TASK REQUIREMENTS - Reproduce the records below exactly from their first line through the line containing "Task: Select the Week column header", omitting all pictures.

(Extracted data entries)
==*==
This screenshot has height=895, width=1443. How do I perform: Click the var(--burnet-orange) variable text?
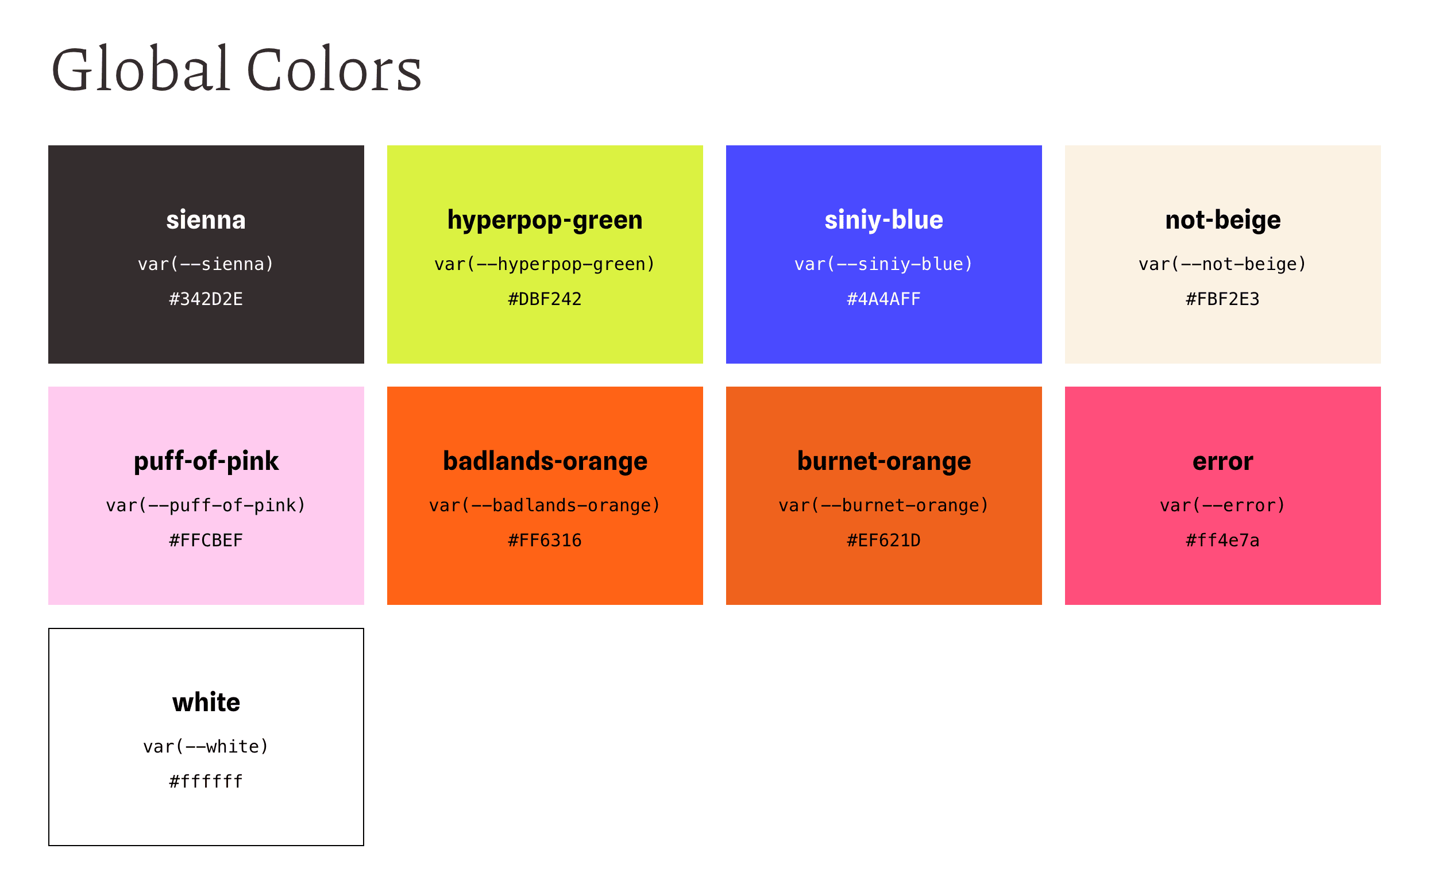(884, 506)
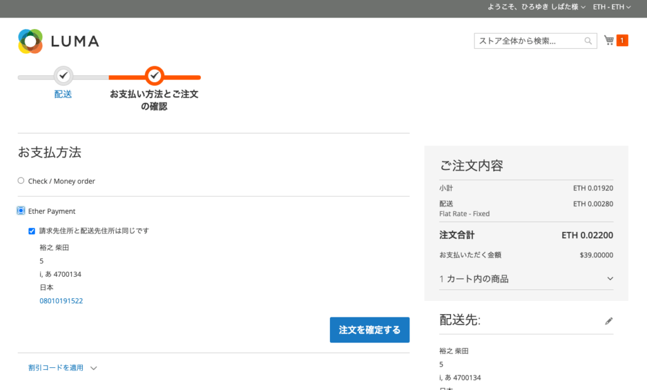Click the LUMA store logo

(x=58, y=40)
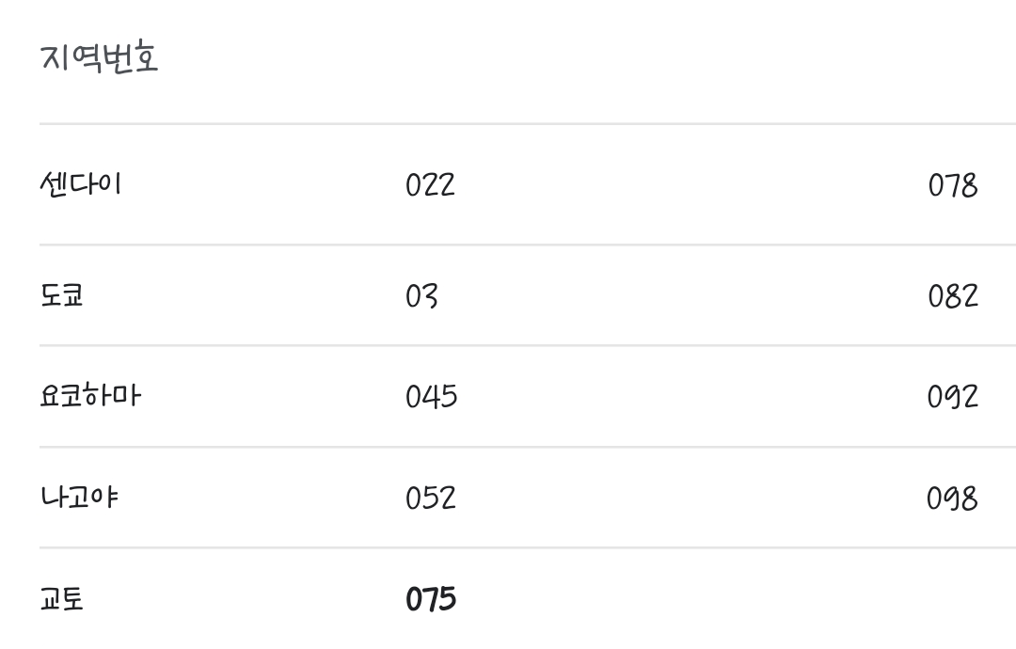Select the 나고야 row label
This screenshot has height=649, width=1016.
point(79,498)
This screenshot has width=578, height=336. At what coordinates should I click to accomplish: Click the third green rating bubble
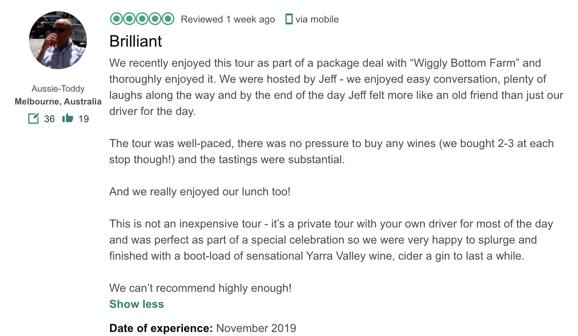[x=142, y=19]
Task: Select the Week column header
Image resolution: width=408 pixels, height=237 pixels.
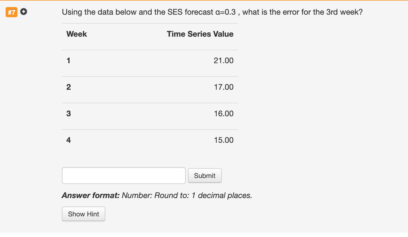Action: [77, 34]
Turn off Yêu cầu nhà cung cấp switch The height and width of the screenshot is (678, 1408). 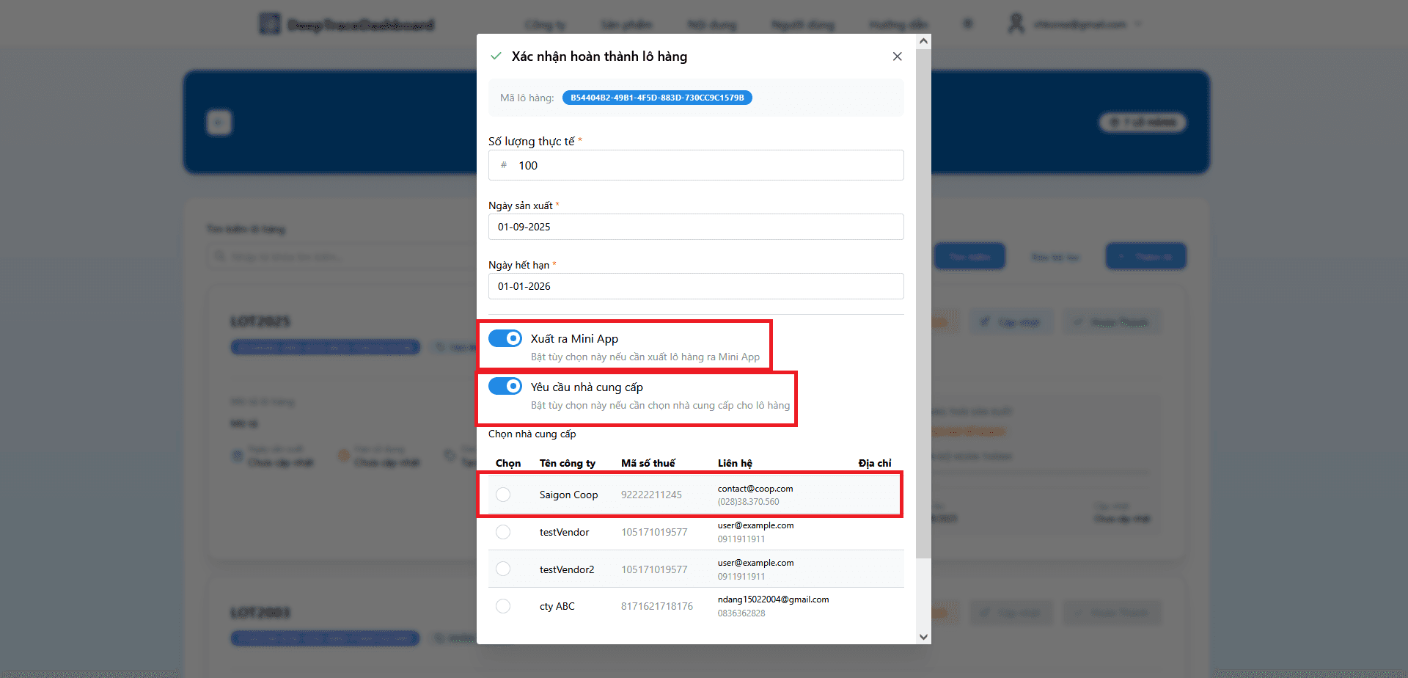tap(505, 387)

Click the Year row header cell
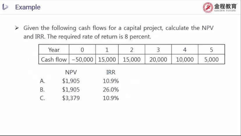[54, 50]
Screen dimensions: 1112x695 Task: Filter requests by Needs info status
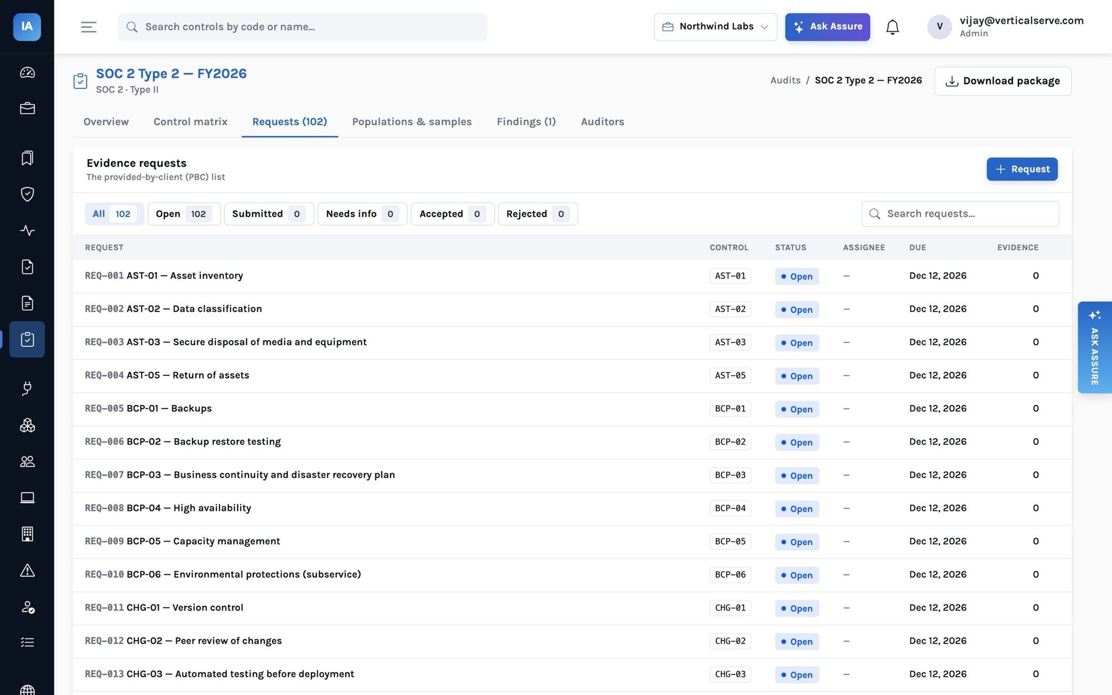coord(362,214)

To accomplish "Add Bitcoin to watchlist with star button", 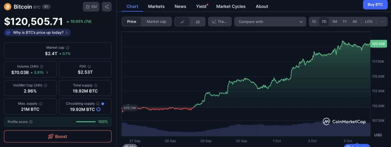I will pos(91,6).
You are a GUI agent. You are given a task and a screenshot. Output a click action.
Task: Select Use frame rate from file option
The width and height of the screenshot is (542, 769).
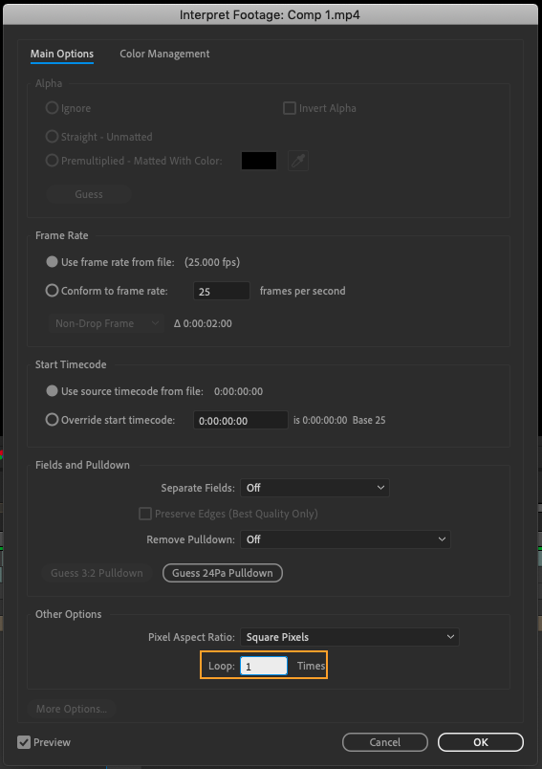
==*==
TASK ANSWER -
This screenshot has height=895, width=1443. How do I perform: Click the var(--burnet-orange) variable text?
(884, 506)
Click the LUMA store logo

(x=58, y=40)
Select the 나고야 row label
This screenshot has height=649, width=1016.
point(79,498)
This screenshot has width=578, height=336. At what coordinates should I click to accomplish: Click the third green rating bubble
[x=142, y=19]
Task: Select the Week column header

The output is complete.